The Money Mustache Community

Learning, Sharing, and Teaching => Ask a Mustachian => Topic started by: Wordstew on February 08, 2016, 06:38:37 PM

Title: The whole pile or one shovel full at a time?
Post by: Wordstew on February 08, 2016, 06:38:37 PM
Would you throw a large lump some of $$ the stock market today given the recent market downward trend or would you dollar cost average
Title: Re: The whole pile or one shovel full at a time?
Post by: wwweb on February 08, 2016, 07:11:55 PM
How large  is a large lump of money?

My general rule of thumb is that extremely large sums (e.g. more than a year's salary or 30% your savings) should be dollar cost averaged into the market over about 3 years. This reduces your expected return, but also significantly reduces the risk that bad timing (luck) results in below average market returns for decades.

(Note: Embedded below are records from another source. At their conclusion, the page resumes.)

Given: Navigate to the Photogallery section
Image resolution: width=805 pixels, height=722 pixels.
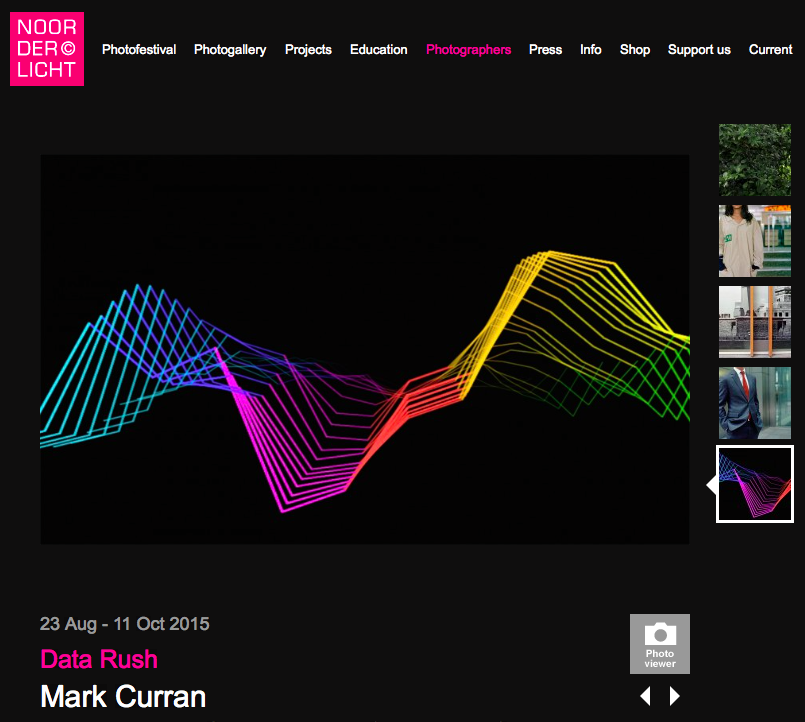Looking at the screenshot, I should click(230, 50).
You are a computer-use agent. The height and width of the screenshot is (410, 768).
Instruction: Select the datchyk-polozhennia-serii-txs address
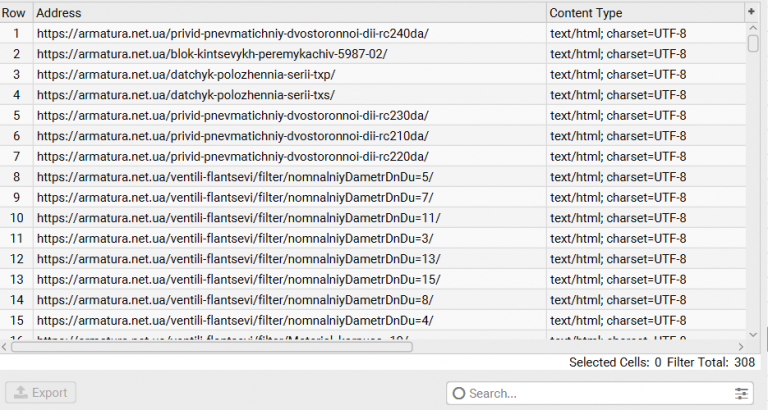(x=186, y=95)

If it is only a moderately large sum of money (e.g. a bonus equivalent to a few months salary) then I just invest it as I would any other savings.

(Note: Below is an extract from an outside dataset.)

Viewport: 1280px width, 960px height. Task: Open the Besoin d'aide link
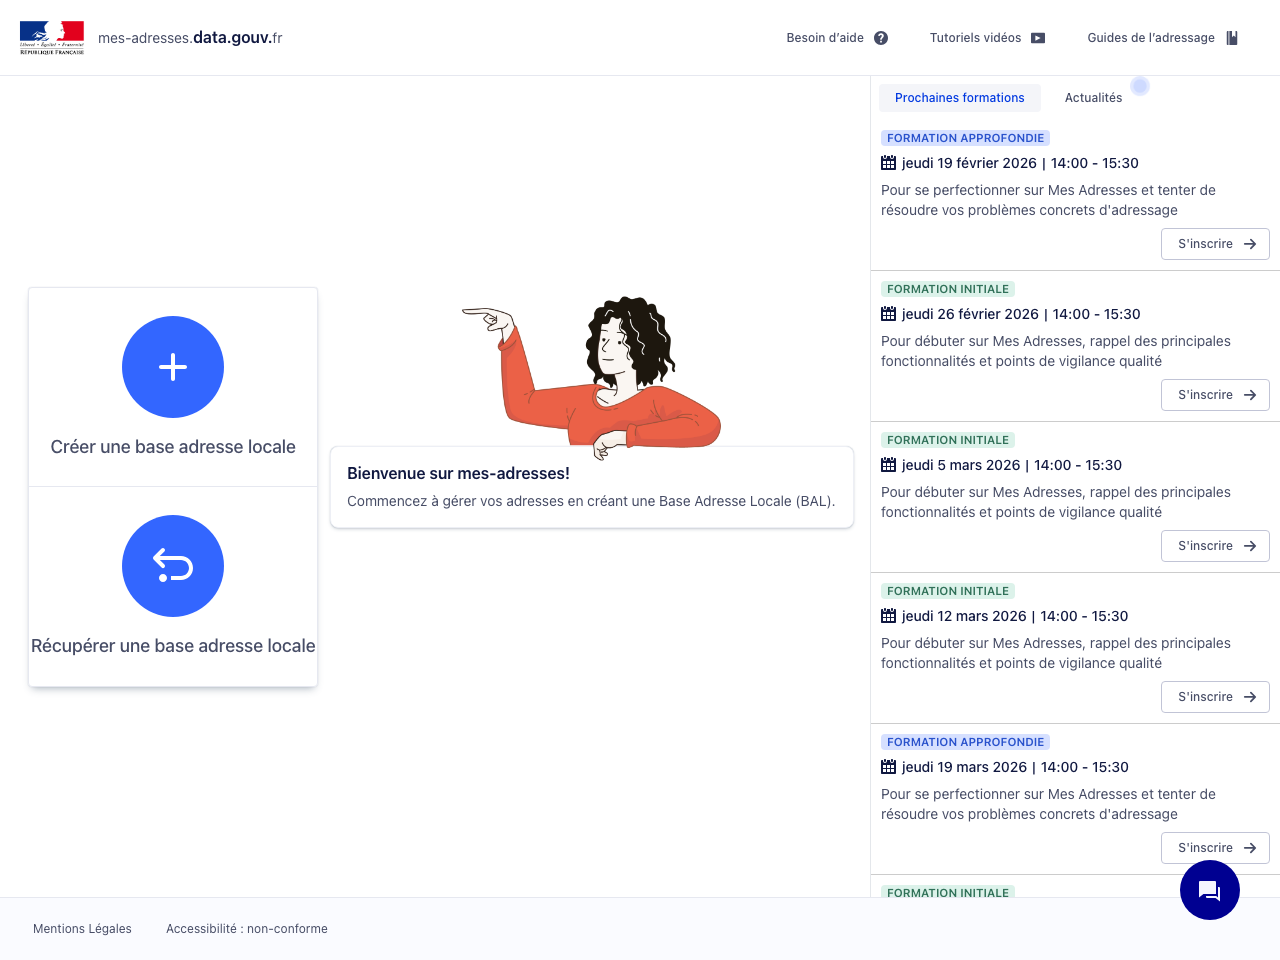coord(825,38)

Notice that at no point did I mention the recent market behavior - trying to make decisions that way is a losing game.
Title: Re: The whole pile or one shovel full at a time?
Post by: Giro on February 09, 2016, 01:03:13 PM
I tend to agree with the last poster.  My DH and I put $2500 in our personal account every two weeks.  Our 401k is also invested every two weeks.  If we have a windfall of more than $20k or so, I like to break it up into smaller amounts.  4x $5k would work in that scenario.  If we are talking about $100K or more, I would break it up over a year just to avoid any dips in the market.